**Your task:**
Locate each line in the records containing "This". Copy it.

Collected data
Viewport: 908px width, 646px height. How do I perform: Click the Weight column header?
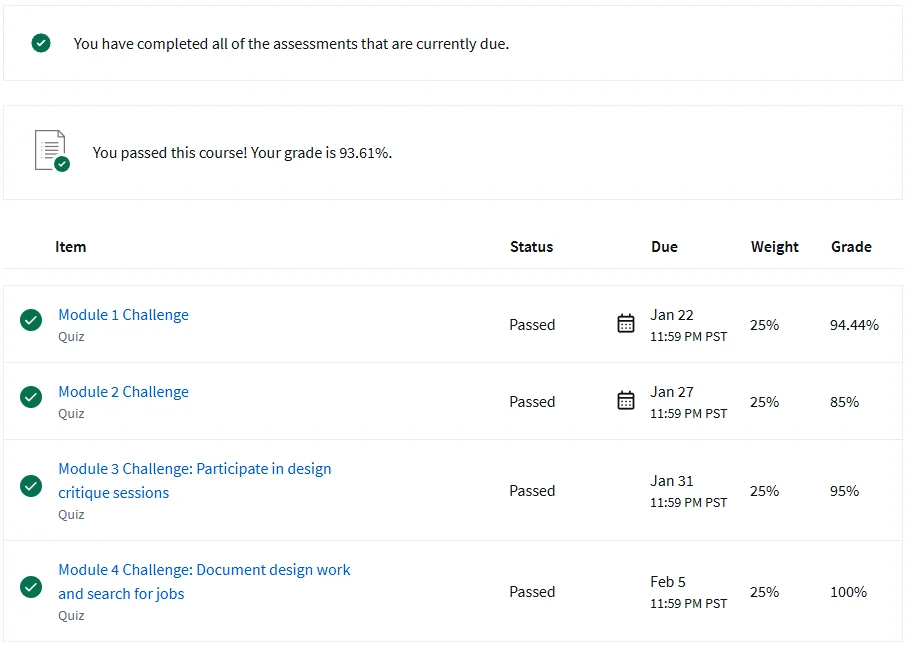[x=775, y=247]
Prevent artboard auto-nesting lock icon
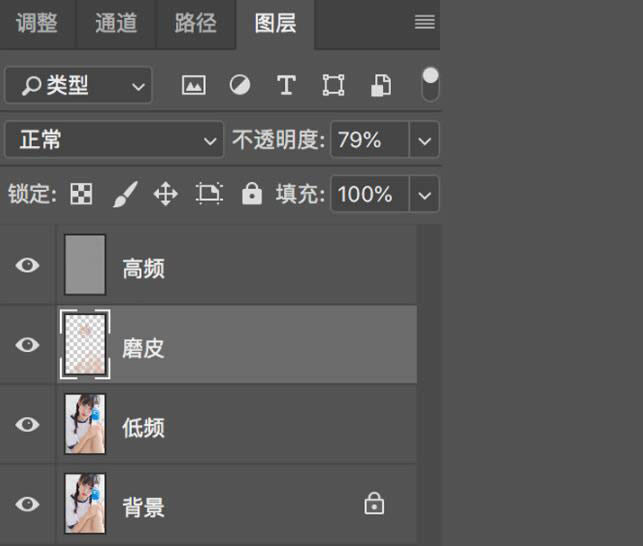 pyautogui.click(x=208, y=194)
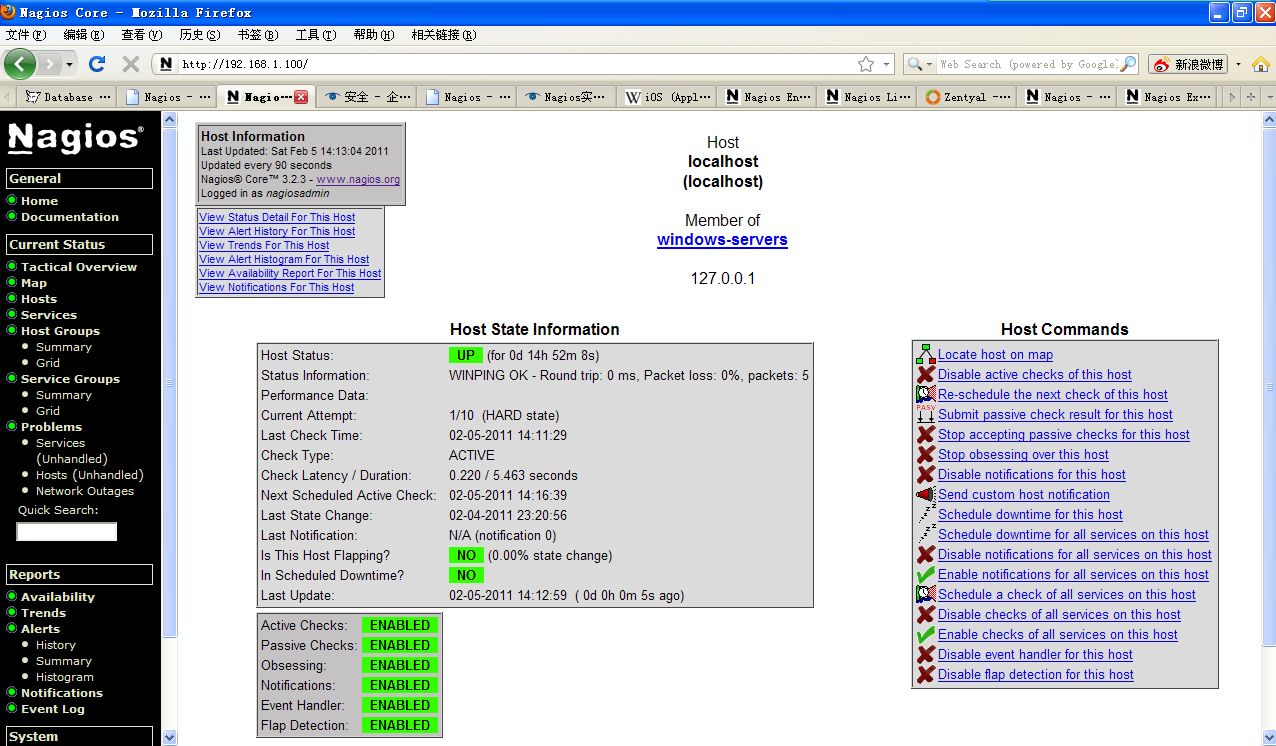Click the red X beside Disable active checks

925,375
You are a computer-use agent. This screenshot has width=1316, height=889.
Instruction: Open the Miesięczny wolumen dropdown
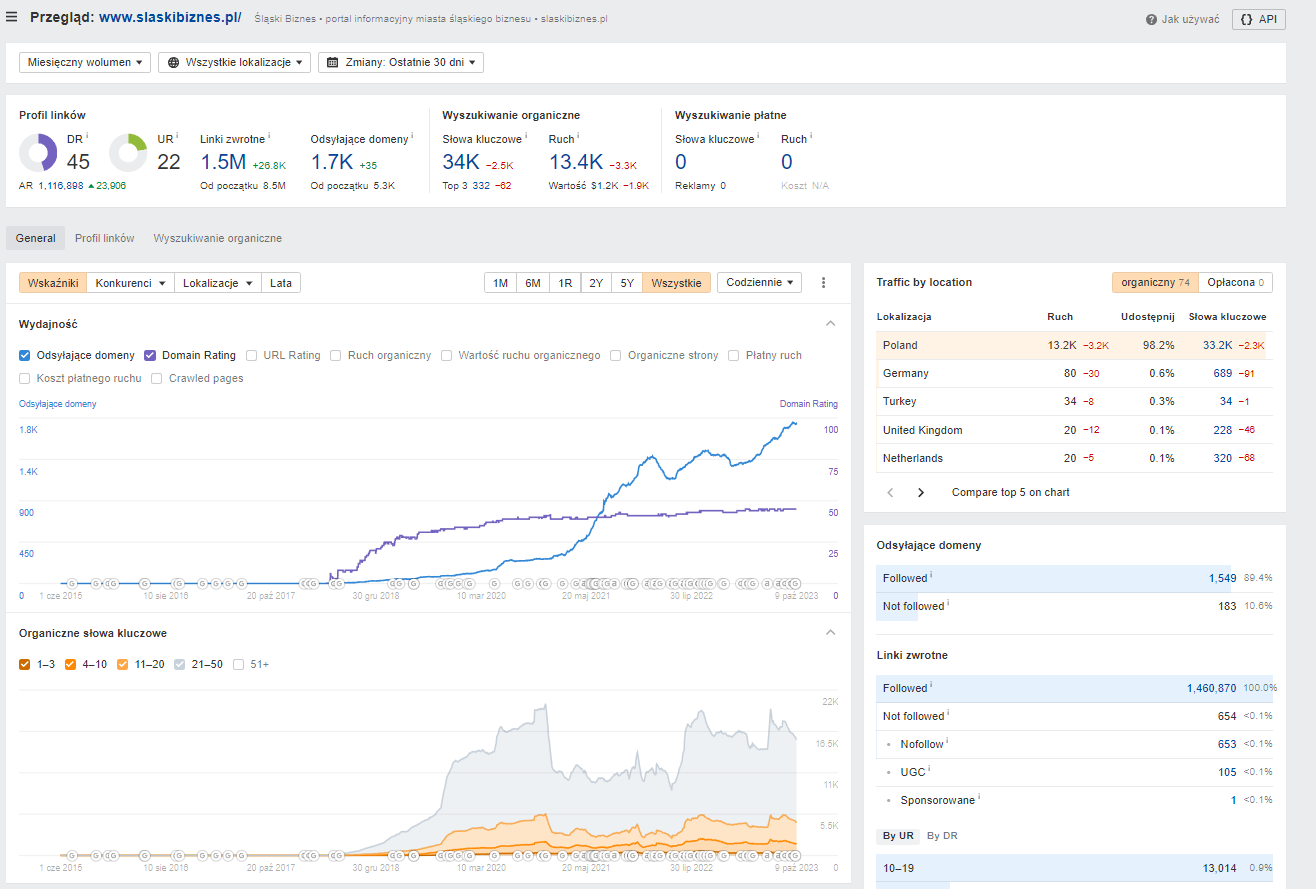click(85, 62)
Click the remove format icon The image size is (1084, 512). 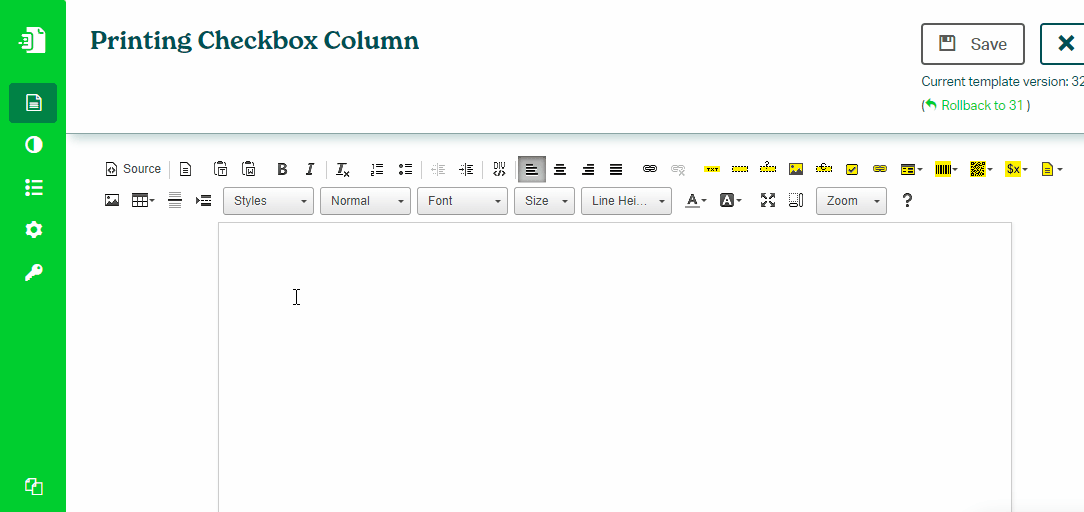(x=343, y=170)
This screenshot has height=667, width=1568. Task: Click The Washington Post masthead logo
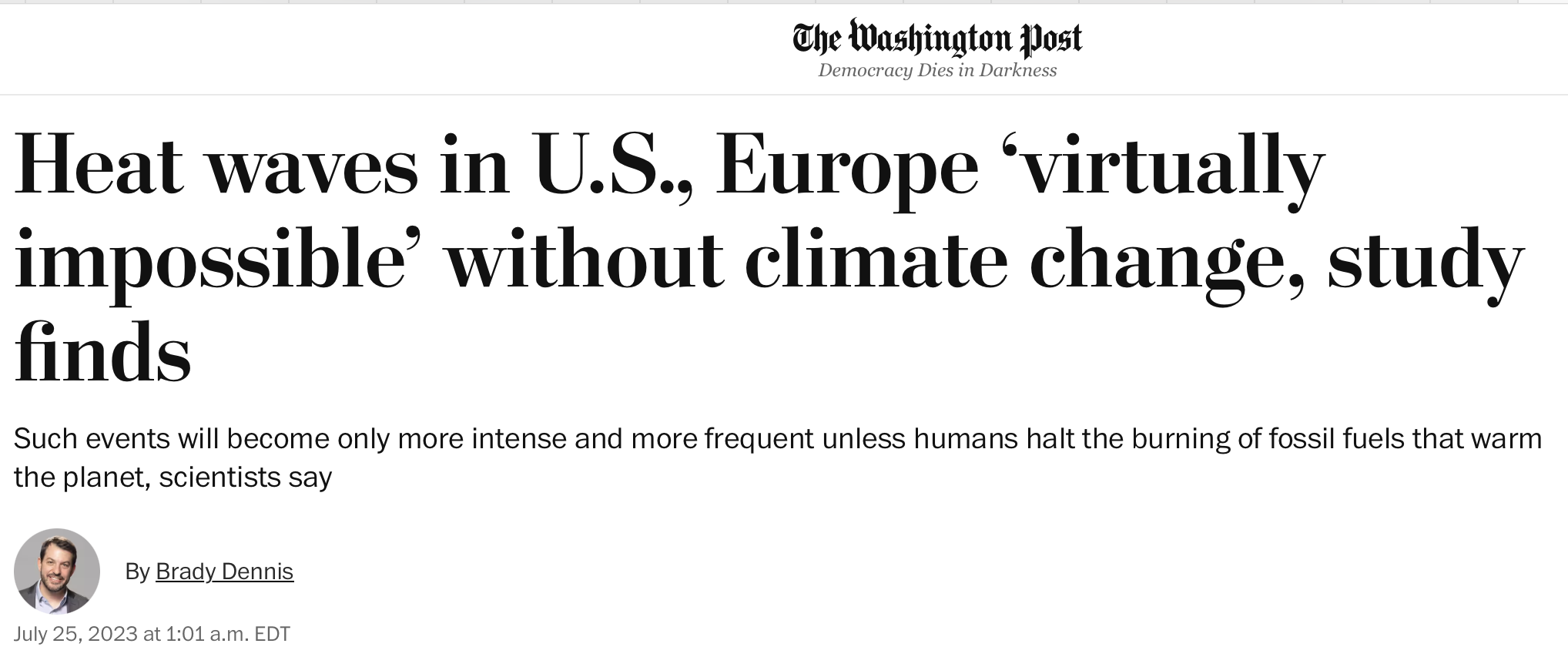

**Answer:**
You are a computer-use agent. This screenshot has width=1316, height=889.
This screenshot has height=667, width=1568. Task: Click The Washington Post masthead logo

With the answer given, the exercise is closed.